## [EXERCISE MATERIALS]
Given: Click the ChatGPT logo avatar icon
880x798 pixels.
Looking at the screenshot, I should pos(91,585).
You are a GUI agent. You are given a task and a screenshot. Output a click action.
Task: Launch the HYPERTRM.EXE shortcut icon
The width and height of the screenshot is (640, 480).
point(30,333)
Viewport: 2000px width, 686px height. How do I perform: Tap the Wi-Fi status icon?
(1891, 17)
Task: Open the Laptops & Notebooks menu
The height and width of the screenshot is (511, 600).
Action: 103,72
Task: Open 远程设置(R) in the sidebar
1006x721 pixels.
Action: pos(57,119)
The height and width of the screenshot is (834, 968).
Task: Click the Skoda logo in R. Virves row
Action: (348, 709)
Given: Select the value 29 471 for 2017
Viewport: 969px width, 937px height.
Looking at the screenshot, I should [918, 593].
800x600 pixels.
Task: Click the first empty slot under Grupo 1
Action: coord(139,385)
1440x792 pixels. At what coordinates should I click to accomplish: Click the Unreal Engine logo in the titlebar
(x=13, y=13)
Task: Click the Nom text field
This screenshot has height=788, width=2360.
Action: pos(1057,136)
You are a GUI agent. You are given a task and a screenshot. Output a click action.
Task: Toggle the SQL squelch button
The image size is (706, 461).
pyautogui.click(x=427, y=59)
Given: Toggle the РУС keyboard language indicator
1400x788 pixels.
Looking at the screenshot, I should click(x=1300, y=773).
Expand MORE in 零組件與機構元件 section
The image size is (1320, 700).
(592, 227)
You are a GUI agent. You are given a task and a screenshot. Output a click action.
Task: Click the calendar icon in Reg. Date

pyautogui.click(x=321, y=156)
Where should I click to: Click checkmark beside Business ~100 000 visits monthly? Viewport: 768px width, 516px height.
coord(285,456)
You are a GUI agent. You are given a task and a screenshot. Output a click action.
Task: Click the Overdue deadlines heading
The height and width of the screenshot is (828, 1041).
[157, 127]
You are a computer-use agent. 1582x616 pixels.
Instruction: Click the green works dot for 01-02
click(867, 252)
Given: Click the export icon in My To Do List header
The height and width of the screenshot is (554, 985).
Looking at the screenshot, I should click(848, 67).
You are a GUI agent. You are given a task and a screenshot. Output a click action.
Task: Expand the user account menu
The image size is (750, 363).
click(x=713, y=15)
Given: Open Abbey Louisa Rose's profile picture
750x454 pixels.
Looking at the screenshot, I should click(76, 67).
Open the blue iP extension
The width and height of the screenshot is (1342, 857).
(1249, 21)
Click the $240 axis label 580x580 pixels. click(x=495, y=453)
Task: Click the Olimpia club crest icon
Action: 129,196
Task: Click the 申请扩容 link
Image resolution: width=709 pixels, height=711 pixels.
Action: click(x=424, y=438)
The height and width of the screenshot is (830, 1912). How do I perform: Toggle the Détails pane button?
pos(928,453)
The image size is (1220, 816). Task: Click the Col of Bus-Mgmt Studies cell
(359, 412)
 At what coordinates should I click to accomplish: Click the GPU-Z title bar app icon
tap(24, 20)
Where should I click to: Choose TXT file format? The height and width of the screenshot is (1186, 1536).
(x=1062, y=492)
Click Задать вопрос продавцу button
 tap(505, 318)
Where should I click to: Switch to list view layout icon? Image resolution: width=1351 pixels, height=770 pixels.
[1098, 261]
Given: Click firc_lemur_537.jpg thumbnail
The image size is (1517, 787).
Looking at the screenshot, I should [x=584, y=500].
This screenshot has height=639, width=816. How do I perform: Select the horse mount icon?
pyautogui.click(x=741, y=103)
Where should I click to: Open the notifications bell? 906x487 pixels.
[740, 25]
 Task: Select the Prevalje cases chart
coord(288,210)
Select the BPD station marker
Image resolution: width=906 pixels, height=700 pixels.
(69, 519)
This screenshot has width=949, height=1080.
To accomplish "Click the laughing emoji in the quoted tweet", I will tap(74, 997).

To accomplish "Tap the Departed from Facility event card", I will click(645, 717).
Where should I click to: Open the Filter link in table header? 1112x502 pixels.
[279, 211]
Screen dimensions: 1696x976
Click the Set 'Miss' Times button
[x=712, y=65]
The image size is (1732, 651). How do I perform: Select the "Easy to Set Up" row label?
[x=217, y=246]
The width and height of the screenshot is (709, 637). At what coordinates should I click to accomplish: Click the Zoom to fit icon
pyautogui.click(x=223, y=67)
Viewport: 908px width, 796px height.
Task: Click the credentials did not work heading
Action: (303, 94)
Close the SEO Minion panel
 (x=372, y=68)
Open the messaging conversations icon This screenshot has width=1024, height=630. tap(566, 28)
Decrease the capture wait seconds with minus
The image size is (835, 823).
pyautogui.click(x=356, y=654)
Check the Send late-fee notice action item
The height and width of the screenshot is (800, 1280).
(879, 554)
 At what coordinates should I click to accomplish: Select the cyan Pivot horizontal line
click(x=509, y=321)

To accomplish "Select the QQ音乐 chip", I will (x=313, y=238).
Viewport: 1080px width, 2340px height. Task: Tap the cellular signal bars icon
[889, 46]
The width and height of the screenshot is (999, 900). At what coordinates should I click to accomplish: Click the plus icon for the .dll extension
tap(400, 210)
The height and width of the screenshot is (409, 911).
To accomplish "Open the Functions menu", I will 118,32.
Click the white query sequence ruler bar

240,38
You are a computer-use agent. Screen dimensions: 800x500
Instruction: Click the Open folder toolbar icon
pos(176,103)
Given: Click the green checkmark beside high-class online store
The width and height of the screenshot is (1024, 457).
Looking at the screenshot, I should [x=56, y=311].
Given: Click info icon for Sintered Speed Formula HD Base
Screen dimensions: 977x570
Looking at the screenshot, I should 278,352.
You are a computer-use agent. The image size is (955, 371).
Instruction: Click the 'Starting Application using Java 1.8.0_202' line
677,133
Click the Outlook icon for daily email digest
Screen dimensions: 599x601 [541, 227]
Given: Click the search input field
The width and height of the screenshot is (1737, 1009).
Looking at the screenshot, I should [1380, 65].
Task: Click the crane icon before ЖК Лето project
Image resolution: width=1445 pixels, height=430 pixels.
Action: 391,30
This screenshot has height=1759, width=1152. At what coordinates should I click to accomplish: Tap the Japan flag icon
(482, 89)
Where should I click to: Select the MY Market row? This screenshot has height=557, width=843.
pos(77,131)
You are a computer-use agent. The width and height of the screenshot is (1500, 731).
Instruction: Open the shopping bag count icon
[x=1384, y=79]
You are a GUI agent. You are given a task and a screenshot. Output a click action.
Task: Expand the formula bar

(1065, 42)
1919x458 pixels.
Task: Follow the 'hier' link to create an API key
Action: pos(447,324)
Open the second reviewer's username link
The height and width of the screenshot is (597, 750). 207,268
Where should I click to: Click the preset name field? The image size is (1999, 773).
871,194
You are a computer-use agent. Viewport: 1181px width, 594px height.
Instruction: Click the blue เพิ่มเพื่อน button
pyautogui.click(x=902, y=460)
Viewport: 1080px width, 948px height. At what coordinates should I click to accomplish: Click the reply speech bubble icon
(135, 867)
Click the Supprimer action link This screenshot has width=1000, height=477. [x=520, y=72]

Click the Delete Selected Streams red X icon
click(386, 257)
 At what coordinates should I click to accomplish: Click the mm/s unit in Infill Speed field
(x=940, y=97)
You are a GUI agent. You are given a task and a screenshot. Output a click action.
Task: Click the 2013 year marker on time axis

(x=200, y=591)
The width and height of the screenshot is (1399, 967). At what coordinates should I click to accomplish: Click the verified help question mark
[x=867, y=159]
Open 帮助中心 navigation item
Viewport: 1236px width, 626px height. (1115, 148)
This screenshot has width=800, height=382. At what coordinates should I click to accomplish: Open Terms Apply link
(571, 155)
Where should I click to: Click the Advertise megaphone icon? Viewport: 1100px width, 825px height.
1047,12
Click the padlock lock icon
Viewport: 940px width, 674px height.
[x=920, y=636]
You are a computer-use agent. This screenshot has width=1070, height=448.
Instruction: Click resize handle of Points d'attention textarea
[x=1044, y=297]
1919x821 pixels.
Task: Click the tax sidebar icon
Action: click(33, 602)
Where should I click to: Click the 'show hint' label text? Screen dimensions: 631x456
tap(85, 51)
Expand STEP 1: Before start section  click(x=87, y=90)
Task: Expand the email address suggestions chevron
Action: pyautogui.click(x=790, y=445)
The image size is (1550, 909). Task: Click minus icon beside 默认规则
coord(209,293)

## [EXERCISE OBJECTIVE]
Find where the line with "This screenshot has width=949, height=1080." sits in the material above, then copy exactly from it through the line with "Given: Click info". Add no other line.

## [RESULT OF THE TASK]
This screenshot has width=949, height=1080.
To accomplish "Click the laughing emoji in the quoted tweet", I will tap(74, 997).

To accomplish "Tap the Departed from Facility event card", I will click(645, 717).
Where should I click to: Open the Filter link in table header? 1112x502 pixels.
[279, 211]
Screen dimensions: 1696x976
Click the Set 'Miss' Times button
[x=712, y=65]
The image size is (1732, 651). How do I perform: Select the "Easy to Set Up" row label?
[x=217, y=246]
The width and height of the screenshot is (709, 637). At what coordinates should I click to accomplish: Click the Zoom to fit icon
pyautogui.click(x=223, y=67)
Viewport: 908px width, 796px height.
Task: Click the credentials did not work heading
Action: (303, 94)
Close the SEO Minion panel
 (x=372, y=68)
Open the messaging conversations icon This screenshot has width=1024, height=630. tap(566, 28)
Decrease the capture wait seconds with minus
The image size is (835, 823).
pyautogui.click(x=356, y=654)
Check the Send late-fee notice action item
The height and width of the screenshot is (800, 1280).
(879, 554)
 At what coordinates should I click to accomplish: Select the cyan Pivot horizontal line
click(x=509, y=321)

To accomplish "Select the QQ音乐 chip", I will (x=313, y=238).
Viewport: 1080px width, 2340px height. Task: Tap the cellular signal bars icon
[889, 46]
The width and height of the screenshot is (999, 900). At what coordinates should I click to accomplish: Click the plus icon for the .dll extension
tap(400, 210)
The height and width of the screenshot is (409, 911).
To accomplish "Open the Functions menu", I will 118,32.
Click the white query sequence ruler bar

240,38
You are a computer-use agent. Screen dimensions: 800x500
Instruction: Click the Open folder toolbar icon
pos(176,103)
Given: Click the green checkmark beside high-class online store
The width and height of the screenshot is (1024, 457).
Looking at the screenshot, I should [x=56, y=311].
Given: Click info icon for Sintered Speed Formula HD Base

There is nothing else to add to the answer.